TASK DATA Start Marker
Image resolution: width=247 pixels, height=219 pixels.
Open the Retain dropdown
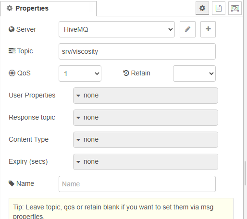[x=194, y=73]
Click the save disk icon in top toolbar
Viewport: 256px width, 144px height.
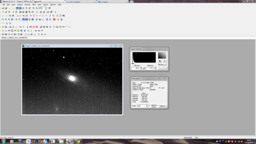point(6,8)
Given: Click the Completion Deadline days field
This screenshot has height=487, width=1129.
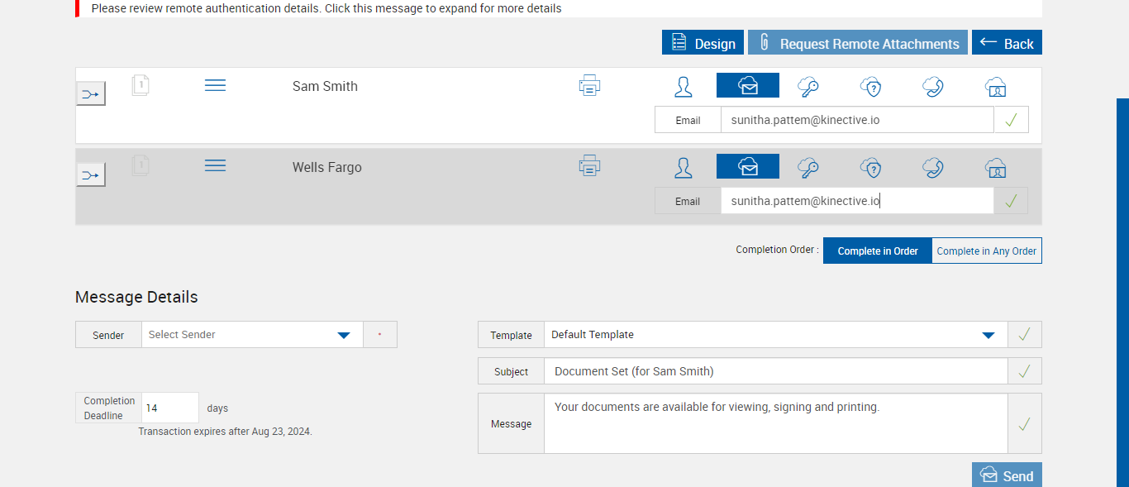Looking at the screenshot, I should coord(170,408).
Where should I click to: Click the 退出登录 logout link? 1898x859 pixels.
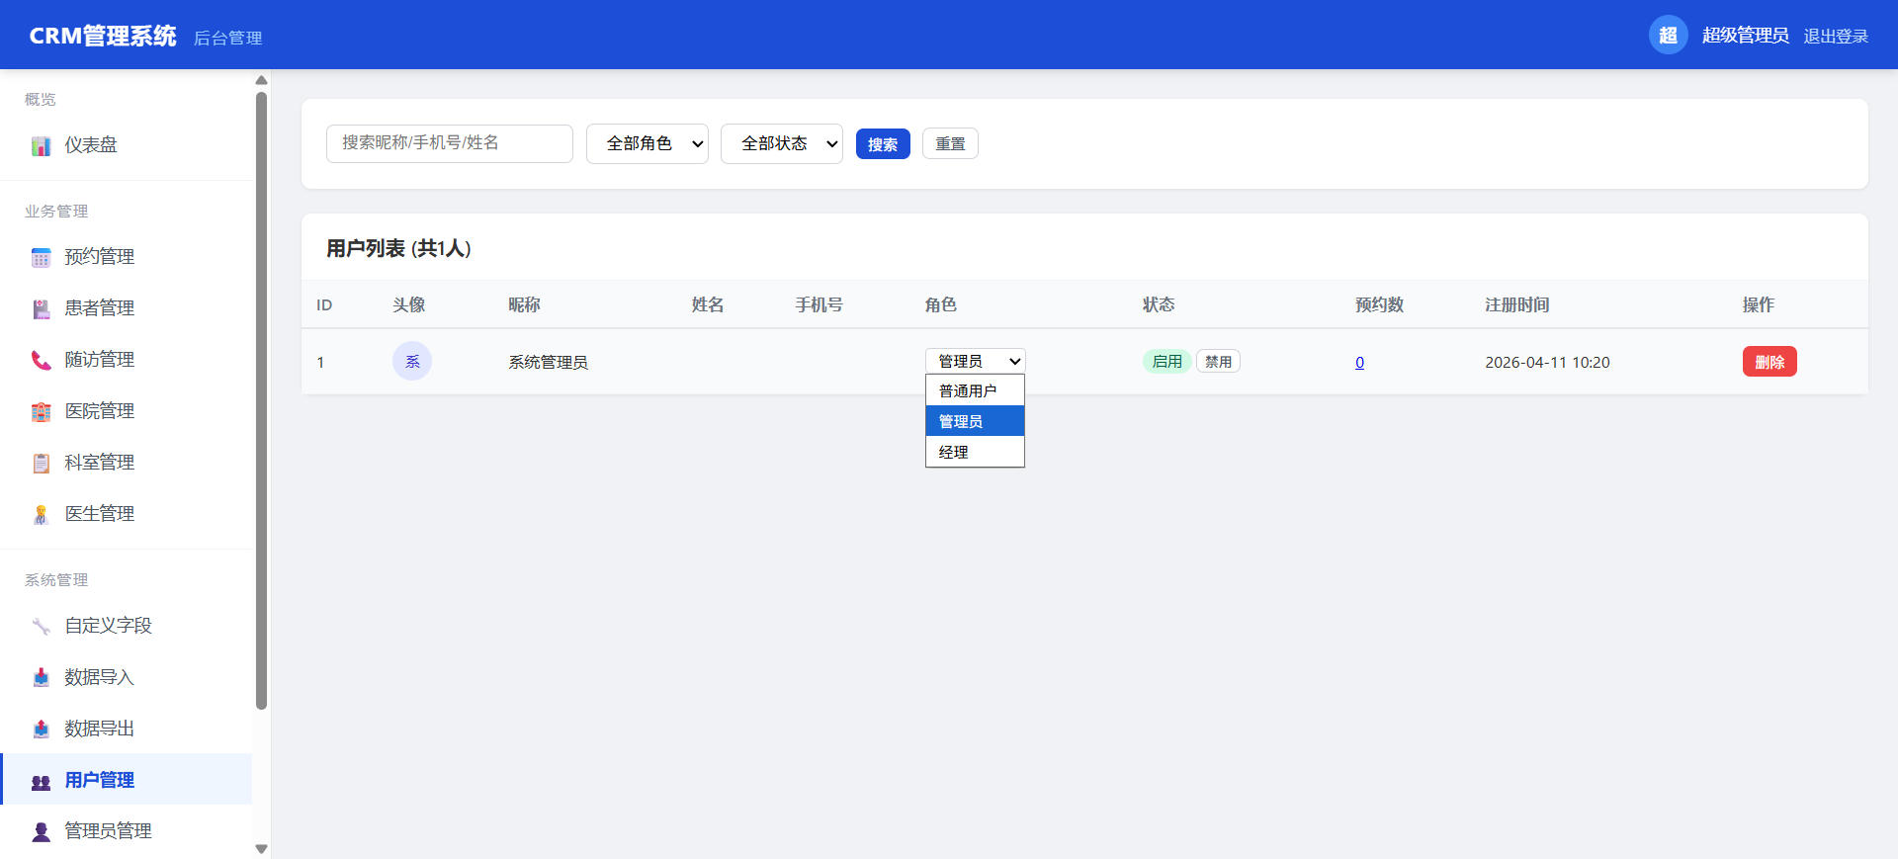tap(1835, 37)
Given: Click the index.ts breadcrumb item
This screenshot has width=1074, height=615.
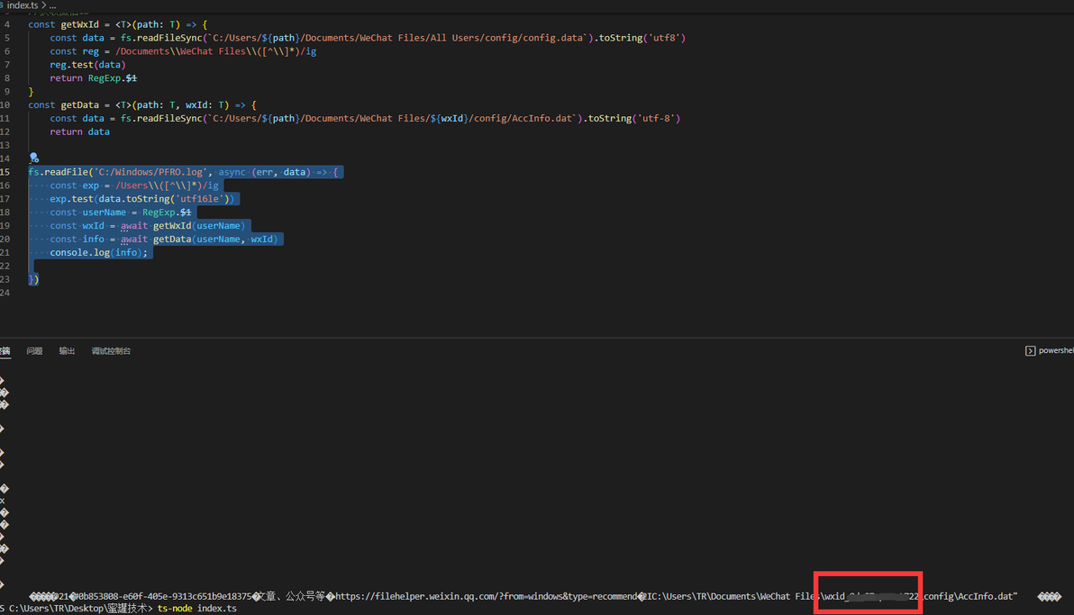Looking at the screenshot, I should [x=22, y=5].
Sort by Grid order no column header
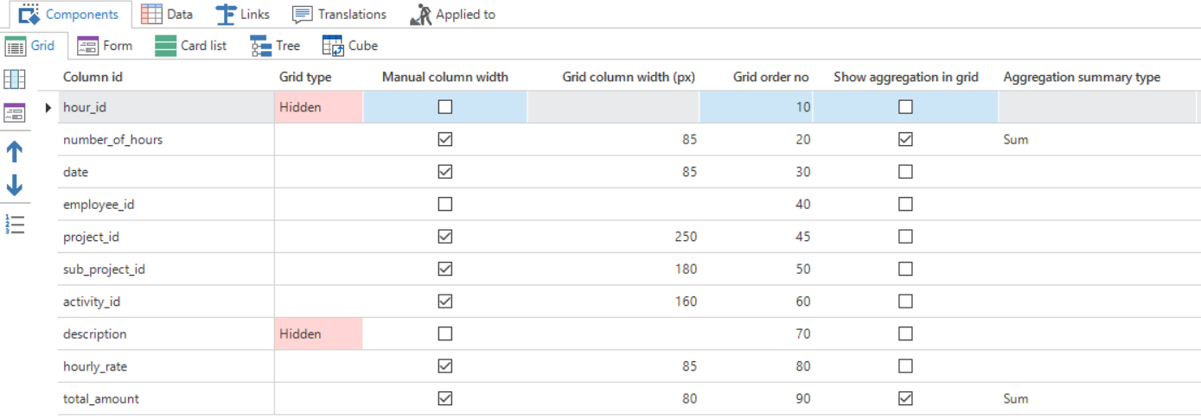This screenshot has height=419, width=1201. (x=770, y=77)
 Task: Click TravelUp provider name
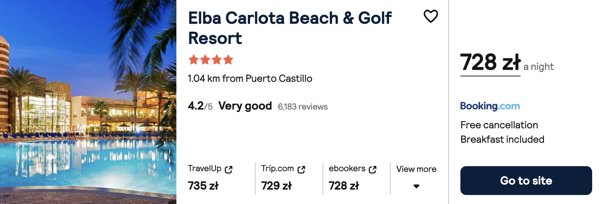click(x=204, y=168)
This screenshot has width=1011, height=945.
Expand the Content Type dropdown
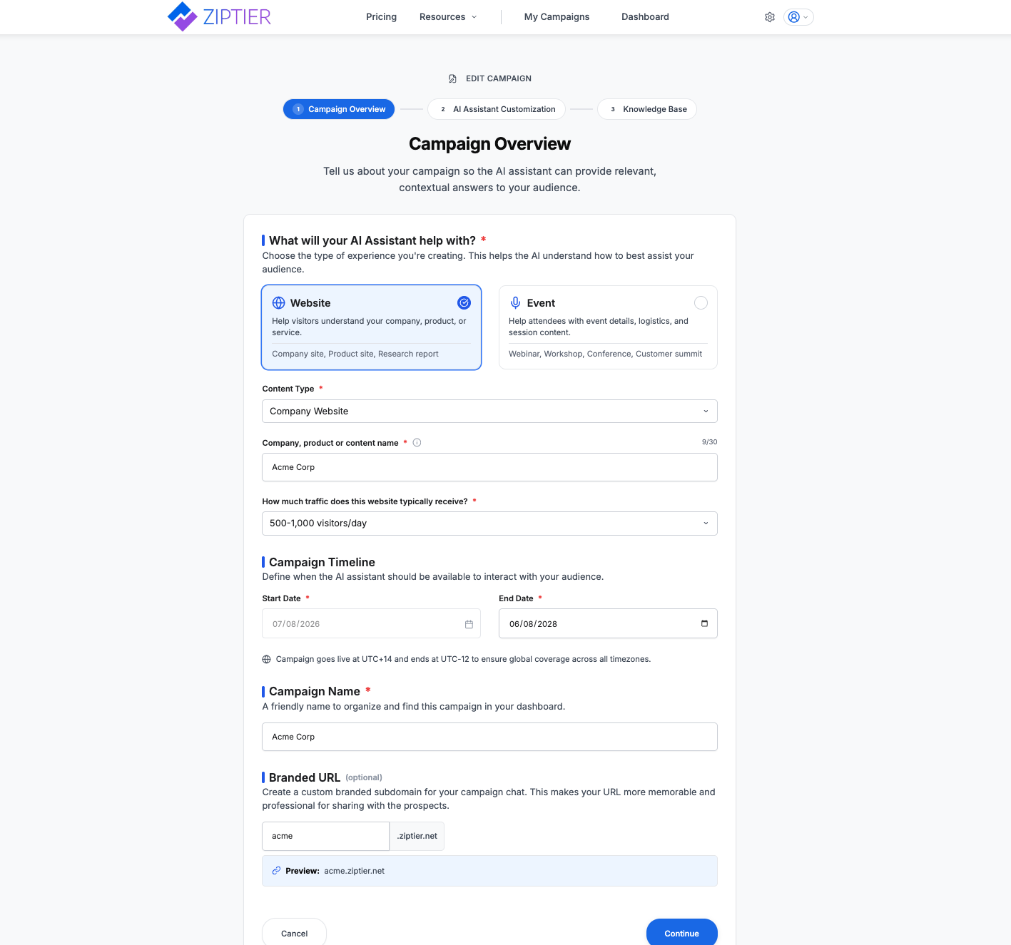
TASK DATA End Marker
## ASSIGNED TASK
Apart from the pictures, all of the data should be repeated exactly.

## FINAL ANSWER
Image resolution: width=247 pixels, height=219 pixels.
Open the Retain dropdown
[x=194, y=73]
Click the save disk icon in top toolbar
Viewport: 256px width, 144px height.
point(6,8)
Given: Click the Completion Deadline days field
This screenshot has height=487, width=1129.
Looking at the screenshot, I should coord(170,408).
Where should I click to: Click the 退出登录 logout link? 1898x859 pixels.
tap(1835, 37)
Given: Click the index.ts breadcrumb item
This screenshot has width=1074, height=615.
Looking at the screenshot, I should [x=22, y=5].
Sort by Grid order no column header
This screenshot has height=419, width=1201. (x=770, y=77)
 Task: Click TravelUp provider name
click(x=204, y=168)
This screenshot has width=1011, height=945.
Expand the Content Type dropdown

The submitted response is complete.